Fund what serves, defund what doesn’t
The recent wave of protests following the murder of George Floyd have focused national attention on racial discrimination and many other serious flaws in American law enforcement. In seeking remedies, the slogan “Defund the Police” has gained popularity. While the meaning of these three words varies, their central idea is that a portion or all of police funding should be reinvested in other areas like community development, alternative approaches to conventional policing, and initiatives to remedy underlying socioeconomic inequalities.
U.S. crime is rooted in large, long-standing structural flaws in American economic and social policy. Lack of adequate education, health care, economic opportunity, and socioeconomic mobility produce massive disparities in the opportunities afforded to Americans. These injustices fall disproportionately upon the shoulders of Black and non-white Americans and are exacerbated by racially discriminatory practices and societal norms.
Police are not responsible for these underlying problems. But they have been the enforcers of destructive policies, and have a poor track record when it comes to violence and accountability. Recent American history is riddled with “tough-on-crime” initiatives including the war on drugs, mass incarceration, stop and frisk, and broken windows policing. These practices have not only harmed Black Americans, but have proven largely ineffective in reducing violent crime and protecting public safety.
In my home in the Upper Peninsula of Michigan, we trust police officers to keep us safe. But our officers are members of our community; we trust them to protect us because they are us. In other parts of the country, the police are seen as outsiders, as enforcers of racist and harmful policies, as instigators of violence, and as enemies of the community rather than guardians. This is the reputation that many police departments have earned.
Despite these harsh realities, the full-scale defunding of police departments is not a solution. We absolutely should create new non-police channels to address some of the issues that police departments are currently tasked with, from mental health services to drug abuse programs. It is also crucial that we remedy suboptimal economic, health, and education conditions along with a myriad of other destructive policies and norms that deny basic rights, destroy opportunity, and disproportionately hurt Black Americans. But funding for these initiatives should not be procured by defunding police.

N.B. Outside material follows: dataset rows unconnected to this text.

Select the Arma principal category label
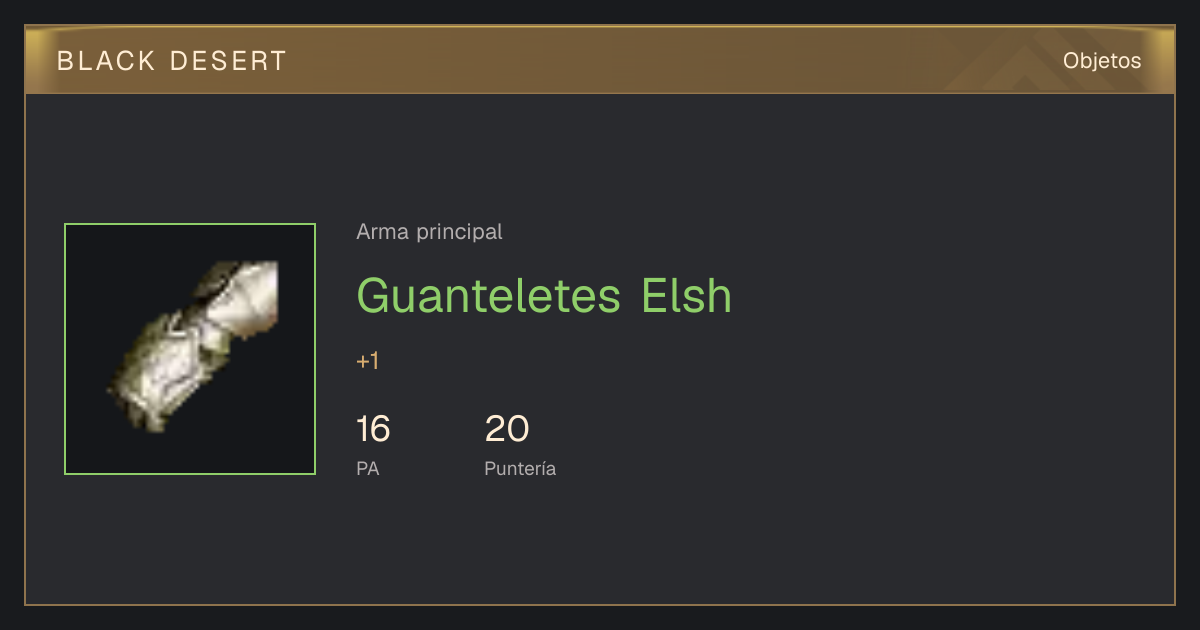1200x630 pixels. (x=429, y=232)
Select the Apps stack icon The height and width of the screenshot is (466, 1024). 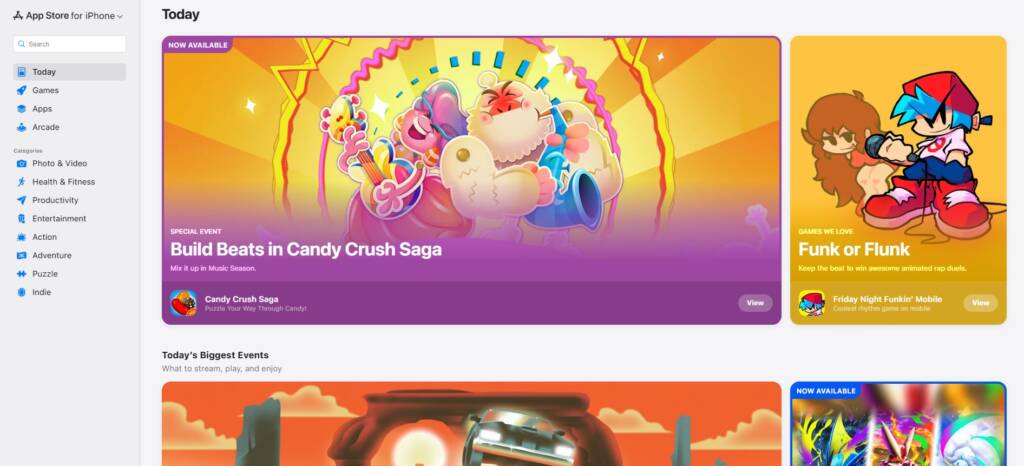(x=22, y=109)
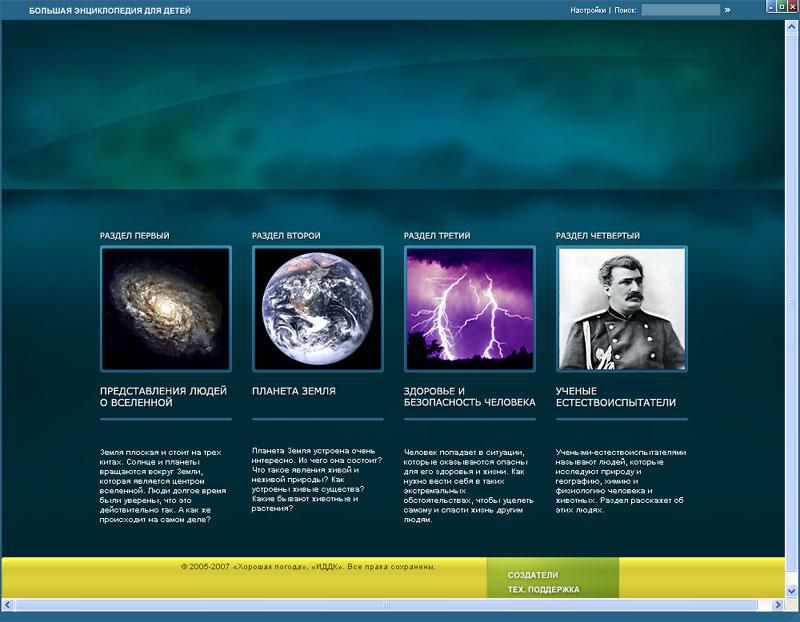The height and width of the screenshot is (622, 800).
Task: Open Настройки settings link
Action: click(x=587, y=10)
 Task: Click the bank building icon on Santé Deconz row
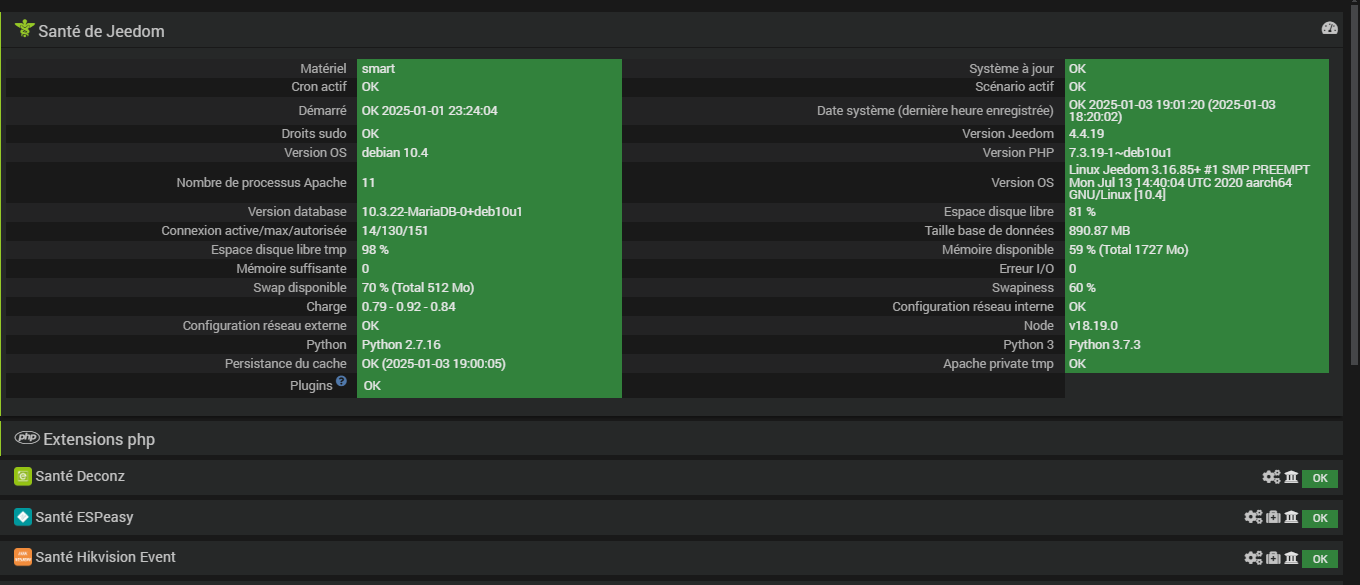tap(1291, 477)
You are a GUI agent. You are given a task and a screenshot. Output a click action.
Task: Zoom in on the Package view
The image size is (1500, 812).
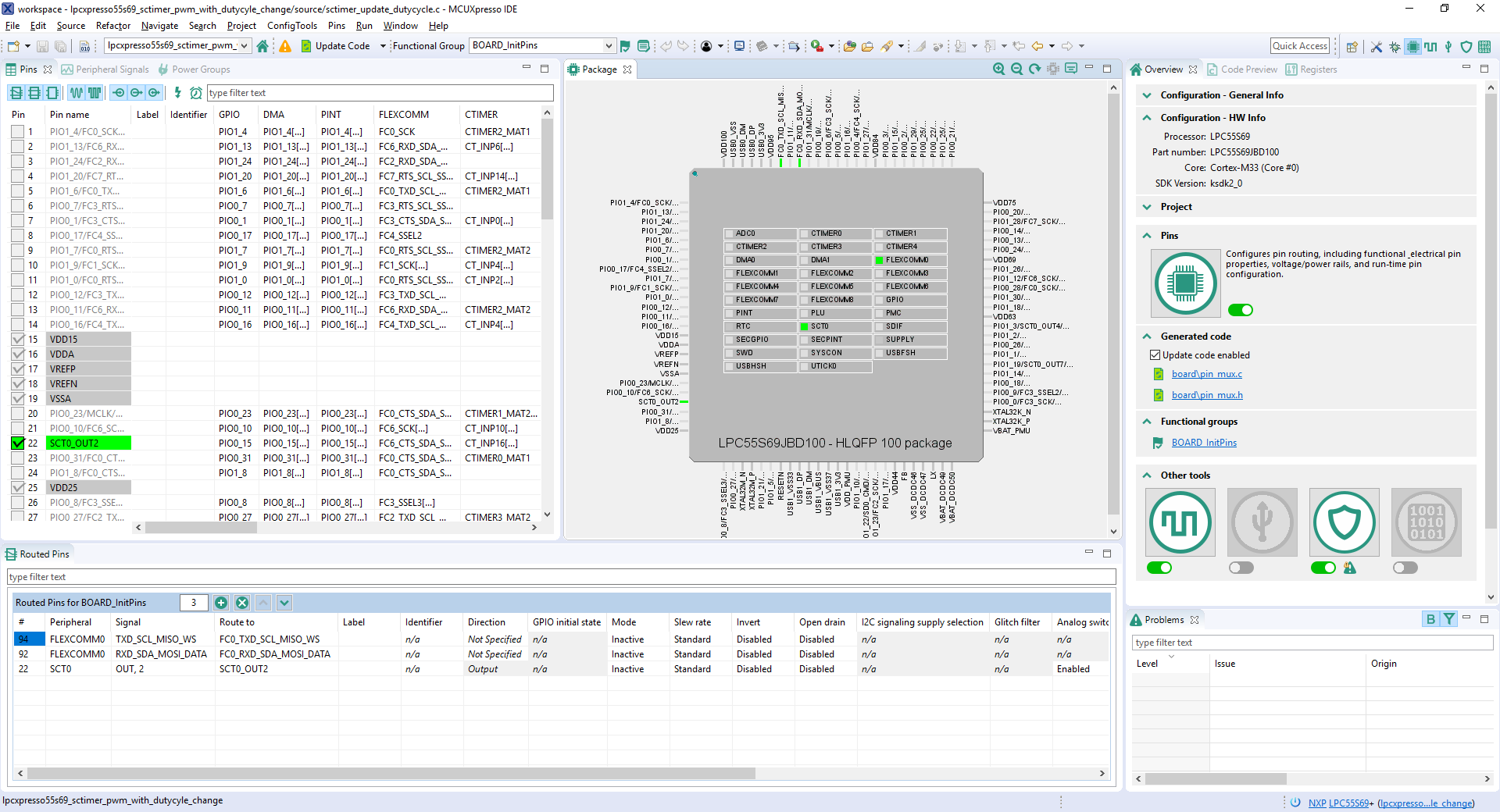(x=998, y=69)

Although US police budgets are substantial, the average police budget is not so large that its redistribution is likely to produce material improvements that outweigh the negative consequences of an underfunded police force. But more importantly, America is a violent country in which legally owned civilian guns outnumber civilians and backward socioeconomic policies continue to incentivize criminal activity. Until these problems are solved, armed law enforcement is necessary.
Studies of police performance demonstrate that overworked and understaffed departments generate more use-of-force complaints. Studies also indicate that having more officers on patrol leads not only to less crime, but also to fewer arrests and fewer use-of-force complaints. American police are actually underfunded compared to most EU nations, where police are better trained and do a better job of preventing violent crime and not hurting or killing their own citizens. Thus, cutting police funding without an extremely well-constructed strategy is likely to lead to more violence and abuse by officers rather than less.
To achieve real change, it is necessary to fund broad police reform along with new non-police programs, community improvement initiatives, and efforts to address underlying socioeconomic issues. American police institutions are deeply flawed, but they are a public service that can benefit communities when operated effectively. Examples like Camden, New Jersey demonstrate that with the right philosophy, leadership and operational policies and practices, police departments can be reformed to effectively serve the people.
We need drastic police reform including higher standards for officer conduct, vastly improved training, stricter use-of-force standards, greater community oversight, increased transparency and accountability, a paradigm shift in police strategy to focus on crime prevention rather than locking people up, and a reimagining of police duty and responsibility to prepare officers to be guardians rather than warriors. Police are essential, but they must establish rapport with their communities and prove that they can be trusted to serve and protect the people. In some cases, this may require eliminating the existing police institution, and rebuilding from the ground up.
Achieving serious reform requires serious funding. Instead of defunding police, defund the destructive and ineffective US penal system and reduce incarceration rates. Defund charter school subsidies that exclude the majority of American students. Defund fossil fuel subsidies that keep us dependent upon inefficient and harmful energy sources. And defund tax cuts to billionaires and corporations that have allowed 1% of the population to amass more wealth than the bottom 80%.
Defund the policies and systems at the root of the problem, but don’t give up on the institutions that have the potential to help people. Reimagine, reform, and remake our police departments so that they live up to the ideal of serving and protecting the American people.
Nick Wilson is a junior at Boston College and is studying environmental sciences.